> [INSTRUCTIONS TO FOLLOW] Your task is to print each entry exactly as written.

*****

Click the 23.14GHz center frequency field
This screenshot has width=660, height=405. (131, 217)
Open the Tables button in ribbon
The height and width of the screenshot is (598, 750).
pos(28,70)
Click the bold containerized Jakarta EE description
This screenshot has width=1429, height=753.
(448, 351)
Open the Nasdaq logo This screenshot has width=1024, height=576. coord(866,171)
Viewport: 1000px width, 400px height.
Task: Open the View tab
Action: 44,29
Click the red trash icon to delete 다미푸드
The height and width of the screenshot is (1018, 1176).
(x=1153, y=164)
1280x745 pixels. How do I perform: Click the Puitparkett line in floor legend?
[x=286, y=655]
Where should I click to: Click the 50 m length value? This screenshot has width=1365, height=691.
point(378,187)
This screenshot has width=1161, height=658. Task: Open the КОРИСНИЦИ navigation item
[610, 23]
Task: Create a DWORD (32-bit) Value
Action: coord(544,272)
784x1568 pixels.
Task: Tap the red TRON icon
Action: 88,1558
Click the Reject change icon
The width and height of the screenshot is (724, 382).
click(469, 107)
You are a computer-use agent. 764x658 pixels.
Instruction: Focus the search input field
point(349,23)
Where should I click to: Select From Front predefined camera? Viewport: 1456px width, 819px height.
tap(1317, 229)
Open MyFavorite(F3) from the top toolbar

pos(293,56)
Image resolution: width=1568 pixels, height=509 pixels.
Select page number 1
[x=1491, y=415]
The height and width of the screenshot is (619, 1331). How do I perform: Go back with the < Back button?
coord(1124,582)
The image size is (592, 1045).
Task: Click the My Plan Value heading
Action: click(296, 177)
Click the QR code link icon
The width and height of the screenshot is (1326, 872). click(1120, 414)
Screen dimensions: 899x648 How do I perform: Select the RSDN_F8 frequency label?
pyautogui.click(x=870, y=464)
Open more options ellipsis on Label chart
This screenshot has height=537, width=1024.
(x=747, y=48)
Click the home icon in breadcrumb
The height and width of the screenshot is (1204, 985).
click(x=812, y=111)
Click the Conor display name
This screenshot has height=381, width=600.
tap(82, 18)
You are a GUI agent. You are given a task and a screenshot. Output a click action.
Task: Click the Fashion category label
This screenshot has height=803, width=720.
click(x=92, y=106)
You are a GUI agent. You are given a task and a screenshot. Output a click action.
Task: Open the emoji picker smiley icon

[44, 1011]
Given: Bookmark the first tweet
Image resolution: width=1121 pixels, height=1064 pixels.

*****

> [TASK SOLUTION]
Click the 23.14GHz center frequency field
This screenshot has width=660, height=405. (131, 217)
Open the Tables button in ribbon
The height and width of the screenshot is (598, 750).
pos(28,70)
Click the bold containerized Jakarta EE description
This screenshot has width=1429, height=753.
(448, 351)
Open the Nasdaq logo This screenshot has width=1024, height=576. coord(866,171)
Viewport: 1000px width, 400px height.
Task: Open the View tab
Action: 44,29
Click the red trash icon to delete 다미푸드
The height and width of the screenshot is (1018, 1176).
(x=1153, y=164)
1280x745 pixels. How do I perform: Click the Puitparkett line in floor legend?
[x=286, y=655]
Where should I click to: Click the 50 m length value? This screenshot has width=1365, height=691.
point(378,187)
This screenshot has width=1161, height=658. Task: Open the КОРИСНИЦИ navigation item
[610, 23]
Task: Create a DWORD (32-bit) Value
Action: coord(544,272)
784x1568 pixels.
Task: Tap the red TRON icon
Action: 88,1558
Click the Reject change icon
The width and height of the screenshot is (724, 382).
click(469, 107)
You are a computer-use agent. 764x658 pixels.
Instruction: Focus the search input field
point(349,23)
Where should I click to: Select From Front predefined camera? Viewport: 1456px width, 819px height.
tap(1317, 229)
Open MyFavorite(F3) from the top toolbar

pos(293,56)
Image resolution: width=1568 pixels, height=509 pixels.
Select page number 1
[x=1491, y=415]
The height and width of the screenshot is (619, 1331). How do I perform: Go back with the < Back button?
coord(1124,582)
The image size is (592, 1045).
Task: Click the My Plan Value heading
Action: click(296, 177)
Click the QR code link icon
The width and height of the screenshot is (1326, 872). click(1120, 414)
Screen dimensions: 899x648 How do I perform: Select the RSDN_F8 frequency label?
pyautogui.click(x=870, y=464)
Open more options ellipsis on Label chart
This screenshot has height=537, width=1024.
(x=747, y=48)
Click the home icon in breadcrumb
The height and width of the screenshot is (1204, 985).
click(x=812, y=111)
Click the Conor display name
This screenshot has height=381, width=600.
tap(82, 18)
You are a GUI agent. You are given a task and a screenshot. Output a click action.
Task: Click the Fashion category label
This screenshot has height=803, width=720.
click(x=92, y=106)
You are a GUI agent. You are given a task and a screenshot. Output a click action.
Task: Open the emoji picker smiley icon

[44, 1011]
Given: Bookmark the first tweet
Image resolution: width=1121 pixels, height=1064 pixels.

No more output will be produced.